Nei miei precedenti libri parlo di carcere e dell’orrore dell’ergastolo, e di quello ostativo in particolare, in questo ultimo libro, dopo quello di “Nato colpevole”, scrivo sulla vita che mi ha portato a “Diventare colpevole”. In questo libro è come se avessi fatto un viaggio sulla mia vita precedente. Negli anni ’70 le maggiori entrate nei canali della malavita venivano dai profitti dal traffico di sigarette di contrabbando e dal mondo del gioco d’azzardo. Io fin da subito capii che i posti per il paradiso erano pochi, mentre l’inferno era aperto a tutti. E fin da piccolo giurai a me stesso che nella vita avrei lottato con tutte le mie forze per salire in paradiso, ma non ci sono riuscito e sono sceso nel girone più basso dell’inferno.  

Recentemente hai scritto che la presenza in carcere di vecchi malavitosi e camorristi non serve a combattere camorra e malavita. Ci puoi dire di più?

Sinceramente, mi appare strana tutta questa attenzione mediatica e politica sui boss mafiosi in disuso, da decenni in carcere, e la pochissima attenzione, invece, su quelli in libertà. Sono convinto che certi fenomeni criminali non si sconfiggono solo militarmente, ma culturalmente e con il perdono sociale. Il carcere duro, l’ergastolo ostativo non sono un deterrente piuttosto incrementano la recidiva e la cultura mafiosa sia per i detenuti che per i familiari.

La tua esperienza di detenuto comune che in carcere si laurea, prende coscienza e diventa una autorevole voce contro le istituzioni locali. Ci vuoi spiegare meglio la tua posizione sulle legislazioni emergenziali, su carcere e sugli attuali istituti di pena specie dopo la morte di …. detenuti durante le rivolte di marzo?
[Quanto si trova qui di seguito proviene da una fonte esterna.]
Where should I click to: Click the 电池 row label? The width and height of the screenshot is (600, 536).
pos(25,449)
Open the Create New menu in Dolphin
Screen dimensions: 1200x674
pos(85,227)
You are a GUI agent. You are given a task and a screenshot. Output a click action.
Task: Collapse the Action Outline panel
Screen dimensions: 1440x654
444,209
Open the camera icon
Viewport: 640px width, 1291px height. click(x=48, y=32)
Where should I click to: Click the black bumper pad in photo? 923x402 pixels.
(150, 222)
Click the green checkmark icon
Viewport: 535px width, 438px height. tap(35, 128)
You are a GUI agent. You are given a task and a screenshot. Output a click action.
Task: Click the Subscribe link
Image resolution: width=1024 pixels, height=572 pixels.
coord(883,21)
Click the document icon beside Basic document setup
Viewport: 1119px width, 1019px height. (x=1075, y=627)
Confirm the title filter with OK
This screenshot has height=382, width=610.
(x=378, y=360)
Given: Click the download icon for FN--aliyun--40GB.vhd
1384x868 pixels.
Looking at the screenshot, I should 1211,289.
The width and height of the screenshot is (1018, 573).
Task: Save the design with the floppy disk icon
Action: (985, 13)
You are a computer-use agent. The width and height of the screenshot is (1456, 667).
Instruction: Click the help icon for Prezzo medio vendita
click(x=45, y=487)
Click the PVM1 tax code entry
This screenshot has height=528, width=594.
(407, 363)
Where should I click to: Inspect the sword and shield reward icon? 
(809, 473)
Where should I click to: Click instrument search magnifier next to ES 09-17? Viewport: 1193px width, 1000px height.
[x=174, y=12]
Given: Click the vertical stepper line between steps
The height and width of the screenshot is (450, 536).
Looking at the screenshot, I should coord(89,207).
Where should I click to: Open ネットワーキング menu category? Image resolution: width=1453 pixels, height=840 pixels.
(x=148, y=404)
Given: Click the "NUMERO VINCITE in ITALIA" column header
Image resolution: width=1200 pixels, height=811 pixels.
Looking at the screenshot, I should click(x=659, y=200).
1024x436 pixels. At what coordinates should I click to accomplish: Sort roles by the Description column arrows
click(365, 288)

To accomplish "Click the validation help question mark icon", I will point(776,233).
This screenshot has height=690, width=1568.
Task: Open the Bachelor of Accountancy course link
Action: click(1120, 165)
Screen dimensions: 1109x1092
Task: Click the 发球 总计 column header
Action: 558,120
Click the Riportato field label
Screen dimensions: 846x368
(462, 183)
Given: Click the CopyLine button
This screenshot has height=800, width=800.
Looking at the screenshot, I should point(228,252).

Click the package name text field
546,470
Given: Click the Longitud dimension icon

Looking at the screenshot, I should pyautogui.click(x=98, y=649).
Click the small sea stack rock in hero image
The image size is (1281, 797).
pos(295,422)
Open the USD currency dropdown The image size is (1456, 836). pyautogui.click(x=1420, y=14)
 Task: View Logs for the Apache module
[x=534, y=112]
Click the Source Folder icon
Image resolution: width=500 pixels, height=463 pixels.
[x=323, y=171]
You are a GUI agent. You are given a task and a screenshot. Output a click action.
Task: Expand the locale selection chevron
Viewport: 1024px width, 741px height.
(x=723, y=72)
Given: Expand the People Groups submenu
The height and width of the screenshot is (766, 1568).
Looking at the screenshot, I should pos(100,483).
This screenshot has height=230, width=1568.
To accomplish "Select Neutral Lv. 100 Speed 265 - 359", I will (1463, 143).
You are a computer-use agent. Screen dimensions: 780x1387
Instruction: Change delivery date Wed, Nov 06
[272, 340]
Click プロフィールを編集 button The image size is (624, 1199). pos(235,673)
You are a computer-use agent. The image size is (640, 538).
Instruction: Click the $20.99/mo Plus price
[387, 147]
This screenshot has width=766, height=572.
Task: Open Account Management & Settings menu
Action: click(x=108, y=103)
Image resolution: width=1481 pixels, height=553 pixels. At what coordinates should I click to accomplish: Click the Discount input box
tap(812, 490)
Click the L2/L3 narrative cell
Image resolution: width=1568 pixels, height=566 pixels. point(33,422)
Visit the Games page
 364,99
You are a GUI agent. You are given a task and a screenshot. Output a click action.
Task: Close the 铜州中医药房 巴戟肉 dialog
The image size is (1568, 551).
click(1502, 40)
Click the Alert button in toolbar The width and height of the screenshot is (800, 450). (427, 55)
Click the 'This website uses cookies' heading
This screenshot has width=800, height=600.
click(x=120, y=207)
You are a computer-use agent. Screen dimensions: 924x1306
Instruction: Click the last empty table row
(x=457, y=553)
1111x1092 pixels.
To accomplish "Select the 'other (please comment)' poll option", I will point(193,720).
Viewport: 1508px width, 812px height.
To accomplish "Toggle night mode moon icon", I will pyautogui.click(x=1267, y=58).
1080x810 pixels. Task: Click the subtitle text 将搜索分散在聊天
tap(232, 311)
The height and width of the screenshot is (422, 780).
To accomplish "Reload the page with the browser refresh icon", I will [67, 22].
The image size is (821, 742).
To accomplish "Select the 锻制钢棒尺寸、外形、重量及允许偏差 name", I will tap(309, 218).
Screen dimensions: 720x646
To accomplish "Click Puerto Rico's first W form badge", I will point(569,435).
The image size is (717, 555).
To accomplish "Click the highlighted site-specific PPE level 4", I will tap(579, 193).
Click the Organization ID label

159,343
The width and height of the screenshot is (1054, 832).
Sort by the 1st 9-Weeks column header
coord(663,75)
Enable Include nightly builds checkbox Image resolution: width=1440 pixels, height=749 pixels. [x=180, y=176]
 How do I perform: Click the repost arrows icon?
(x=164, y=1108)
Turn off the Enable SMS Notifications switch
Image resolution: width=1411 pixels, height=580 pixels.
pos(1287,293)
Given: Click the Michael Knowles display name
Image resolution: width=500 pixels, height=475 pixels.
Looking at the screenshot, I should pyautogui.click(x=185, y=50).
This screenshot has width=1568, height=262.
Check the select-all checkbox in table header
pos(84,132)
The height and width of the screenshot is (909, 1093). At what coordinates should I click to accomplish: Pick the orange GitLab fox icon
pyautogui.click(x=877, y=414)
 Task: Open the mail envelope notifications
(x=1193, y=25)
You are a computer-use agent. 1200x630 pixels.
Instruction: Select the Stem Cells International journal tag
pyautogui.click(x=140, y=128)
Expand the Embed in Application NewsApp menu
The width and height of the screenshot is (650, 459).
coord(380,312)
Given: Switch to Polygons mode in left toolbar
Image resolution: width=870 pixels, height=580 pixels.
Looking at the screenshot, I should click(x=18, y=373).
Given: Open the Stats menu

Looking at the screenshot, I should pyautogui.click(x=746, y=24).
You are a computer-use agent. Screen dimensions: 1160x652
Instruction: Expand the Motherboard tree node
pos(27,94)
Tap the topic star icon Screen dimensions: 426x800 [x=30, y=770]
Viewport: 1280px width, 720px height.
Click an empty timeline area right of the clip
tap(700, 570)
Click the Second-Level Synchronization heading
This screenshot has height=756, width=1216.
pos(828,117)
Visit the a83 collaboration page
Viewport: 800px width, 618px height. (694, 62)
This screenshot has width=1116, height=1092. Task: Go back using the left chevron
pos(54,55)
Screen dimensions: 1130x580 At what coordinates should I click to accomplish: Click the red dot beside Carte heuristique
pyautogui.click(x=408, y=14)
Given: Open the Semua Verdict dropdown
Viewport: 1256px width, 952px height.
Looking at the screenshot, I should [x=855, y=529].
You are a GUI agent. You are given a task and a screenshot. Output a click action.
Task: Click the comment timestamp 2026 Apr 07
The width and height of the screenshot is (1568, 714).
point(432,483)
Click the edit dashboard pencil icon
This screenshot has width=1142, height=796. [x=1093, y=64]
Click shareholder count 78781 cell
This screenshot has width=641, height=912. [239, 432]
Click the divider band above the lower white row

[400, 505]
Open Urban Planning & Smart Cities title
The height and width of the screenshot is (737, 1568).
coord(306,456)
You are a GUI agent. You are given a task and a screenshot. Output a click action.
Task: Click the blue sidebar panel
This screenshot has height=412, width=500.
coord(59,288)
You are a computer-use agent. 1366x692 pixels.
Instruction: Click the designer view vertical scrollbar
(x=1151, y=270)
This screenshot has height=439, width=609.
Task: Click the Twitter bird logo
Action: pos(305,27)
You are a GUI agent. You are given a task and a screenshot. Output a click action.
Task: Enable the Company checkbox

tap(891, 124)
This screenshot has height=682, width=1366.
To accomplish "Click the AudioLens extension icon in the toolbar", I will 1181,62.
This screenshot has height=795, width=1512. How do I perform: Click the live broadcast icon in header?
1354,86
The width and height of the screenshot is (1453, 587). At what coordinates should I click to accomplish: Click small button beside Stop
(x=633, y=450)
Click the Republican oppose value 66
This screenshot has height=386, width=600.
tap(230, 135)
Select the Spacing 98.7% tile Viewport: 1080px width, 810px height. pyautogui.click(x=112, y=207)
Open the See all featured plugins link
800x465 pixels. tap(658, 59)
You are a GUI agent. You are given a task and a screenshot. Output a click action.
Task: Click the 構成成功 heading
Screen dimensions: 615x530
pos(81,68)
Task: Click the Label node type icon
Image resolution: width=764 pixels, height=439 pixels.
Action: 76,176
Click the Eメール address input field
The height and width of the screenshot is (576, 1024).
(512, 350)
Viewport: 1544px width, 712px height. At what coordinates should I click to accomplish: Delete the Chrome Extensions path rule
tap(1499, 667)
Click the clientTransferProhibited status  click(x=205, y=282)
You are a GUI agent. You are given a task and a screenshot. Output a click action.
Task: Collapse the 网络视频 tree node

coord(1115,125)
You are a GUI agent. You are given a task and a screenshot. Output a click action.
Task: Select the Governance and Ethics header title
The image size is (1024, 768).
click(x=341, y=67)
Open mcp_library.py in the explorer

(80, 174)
Una società è giusta se prima di pretendere che non ci siano reati, pretende che non ci siano luoghi di sofferenza e d’ingiustizia. Io penso che se è solo una questione di sicurezza e non di vendetta sociale, sia più sicura per la collettività la pena di morte che il regime di tortura del 41-bis. È difficile cambiare quando sei murato vivo in una cella e non puoi più toccare le persone che ami, neppure per quell’unica ora al mese di colloquio che ti spetta. Con il passare degli anni, i tuoi stessi familiari incominciano a vedere lo stato e le istituzioni come nemici da odiare e c’è il rischio che i tuoi stessi figli diventino mafiosi in futuro. Sinceramente, per me, sotto un certo punto rieducativo è molto più “doloroso” e rieducativo adesso che faccio il volontario in una struttura della Comunità Papa Giovanni XXIII ad aiutare i deboli che gli anni passati murato vivo in isolamento totale durante il regime di tortura del 41-bis. In quel regime, mi sentivo innocente del male fatto; ora, invece, che sono trattato con umanità mi sento più colpevole delle scelte sbagliate che ho fatto nella mia vita. E penso che questo possa accadere anche alla maggioranza dei prigionieri.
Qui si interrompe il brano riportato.